Submitted to: European Journal of Pharmaceutics and Biopharmaceutics
Publication Type: Peer Reviewed Journal
Publication Acceptance Date: 12/3/2014
Publication Date: 12/8/2014
Publication URL: http://handle.nal.usda.gov/10113/60485
Citation: Laszlo, J.A., Smith, L.J., Evans, K.O., Compton, D.L. 2014. Phenol esterase activity of porcine skin. European Journal of Pharmaceutics and Biopharmaceutics. 89(1):175-181.

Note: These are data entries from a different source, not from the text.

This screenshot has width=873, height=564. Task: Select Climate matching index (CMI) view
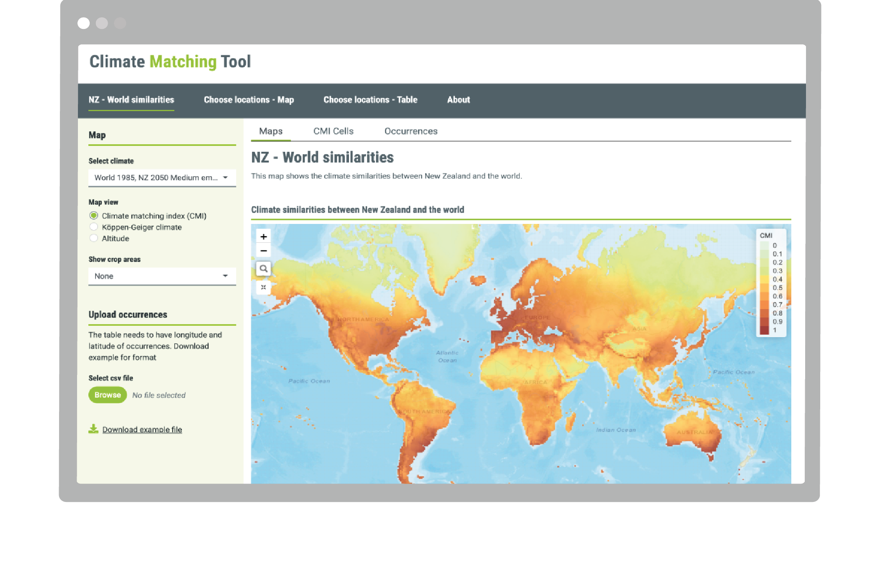94,216
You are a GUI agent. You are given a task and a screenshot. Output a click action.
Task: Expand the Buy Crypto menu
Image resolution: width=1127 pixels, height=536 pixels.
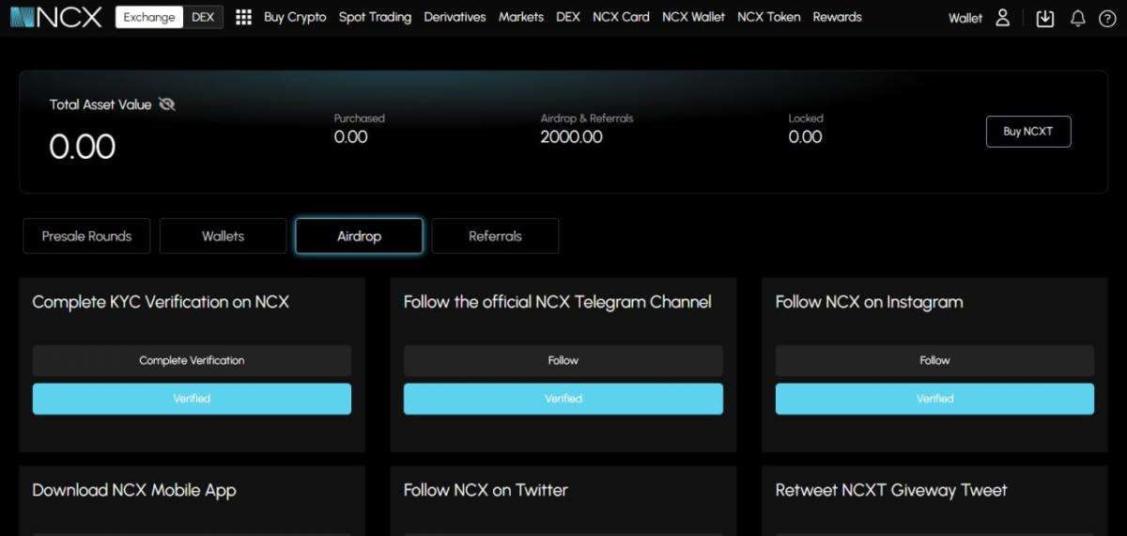295,17
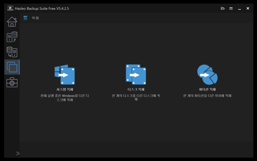Click the Partition Clone pie chart icon

207,75
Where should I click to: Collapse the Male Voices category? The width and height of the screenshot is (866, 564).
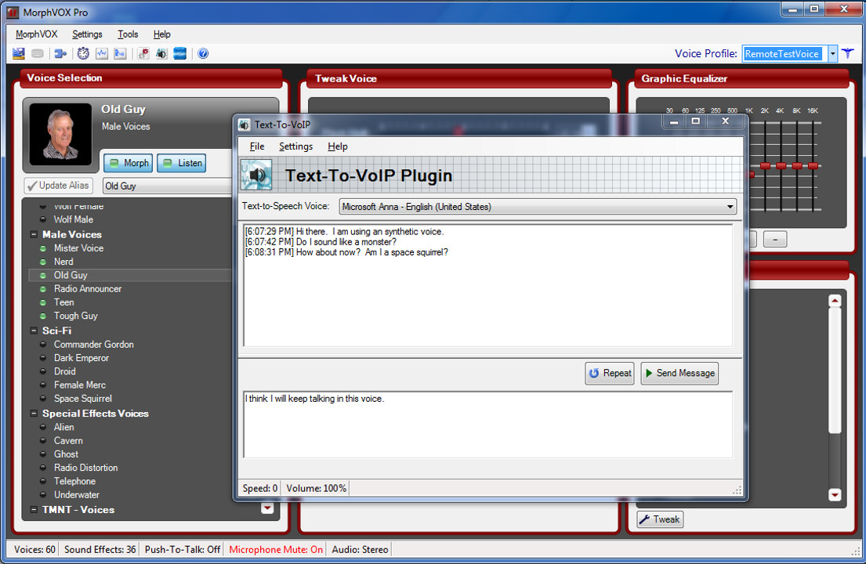coord(34,234)
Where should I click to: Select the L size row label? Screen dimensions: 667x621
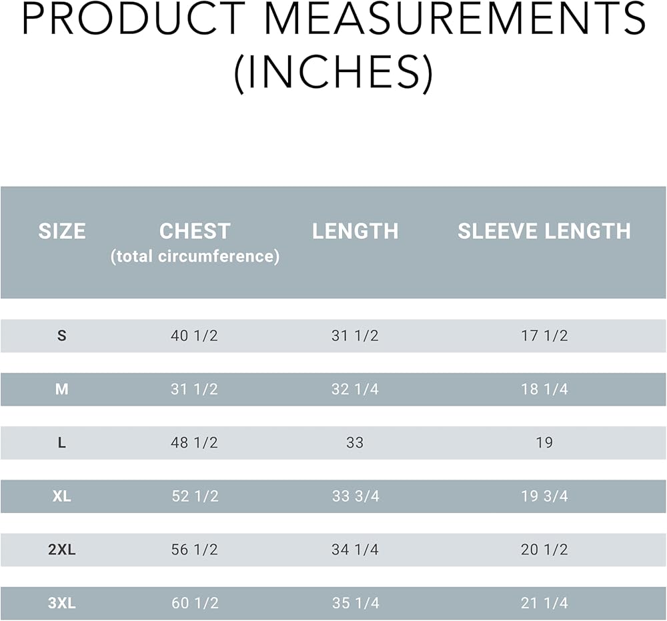coord(62,442)
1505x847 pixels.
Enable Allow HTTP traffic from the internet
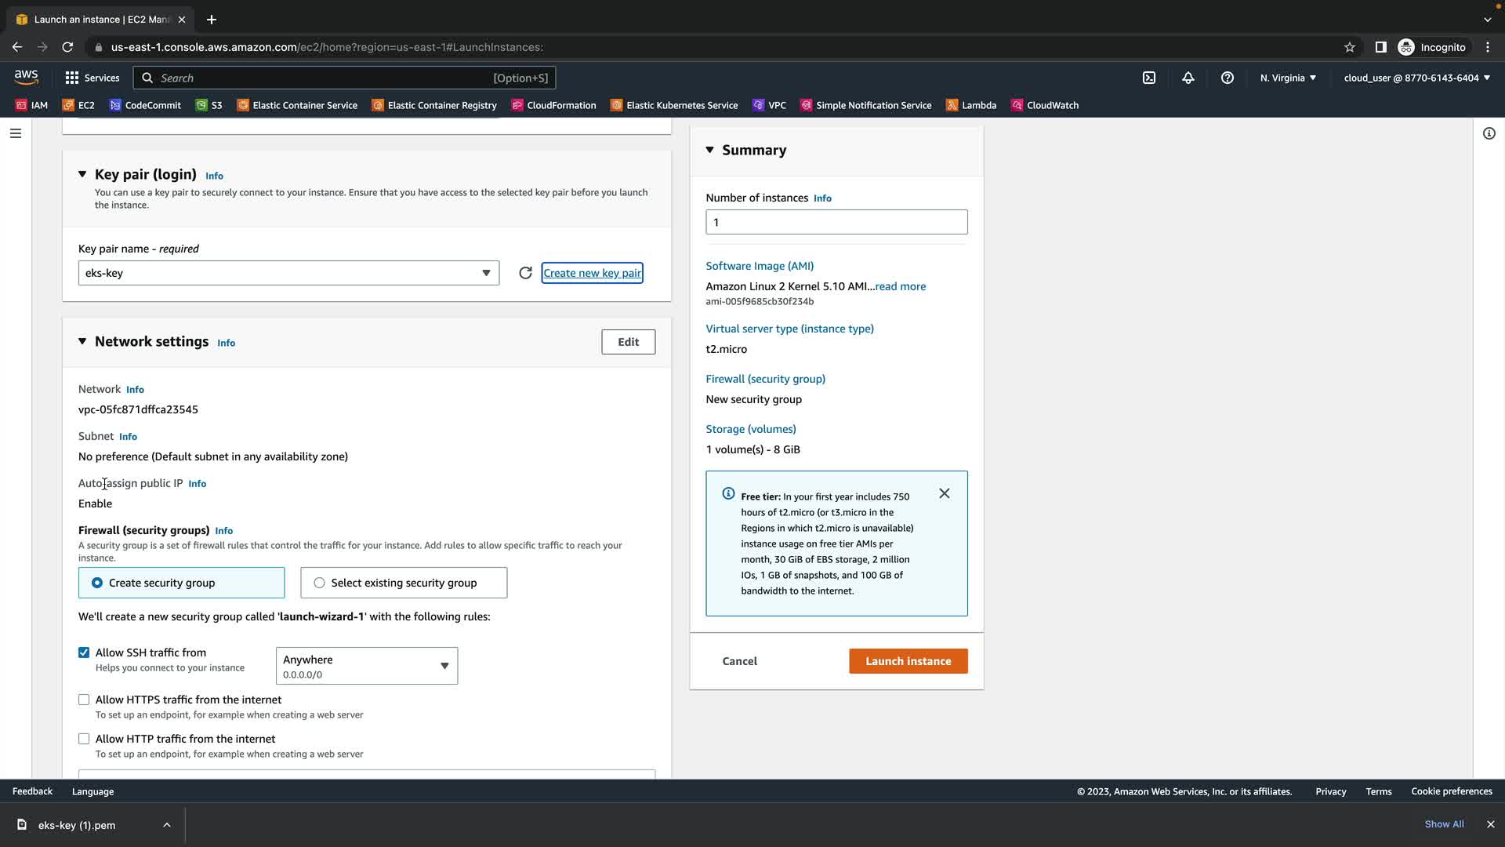pyautogui.click(x=84, y=739)
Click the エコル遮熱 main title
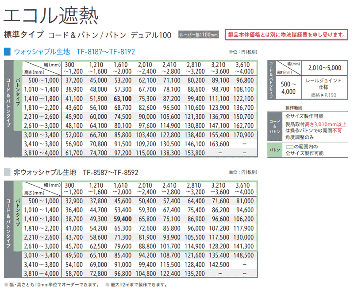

Interpretive Summary: We are developing new, value added uses for commodity crops and crop oils through the development of domestically-derived, bio-based chemicals and products. Several of our vegetable oil derivatives have good antioxidant properties that may have a positive influence on maintaining the health of cellular tissues, particularly skin. Can these molecules be formulated in skin care products so as to provide protective and energizing activities for improved facial skin health and appearance? In the present investigation the stability of our molecules when applied to skin was explored. We found that enzymes in the skin are able to breakdown some of our molecules. The rate of the enzymatic activity was shown to be decreased by encasing the molecules in a specialized lipid carrier. These findings provide researchers with an enhanced understanding of how such molecules may be included in advanced skin care products.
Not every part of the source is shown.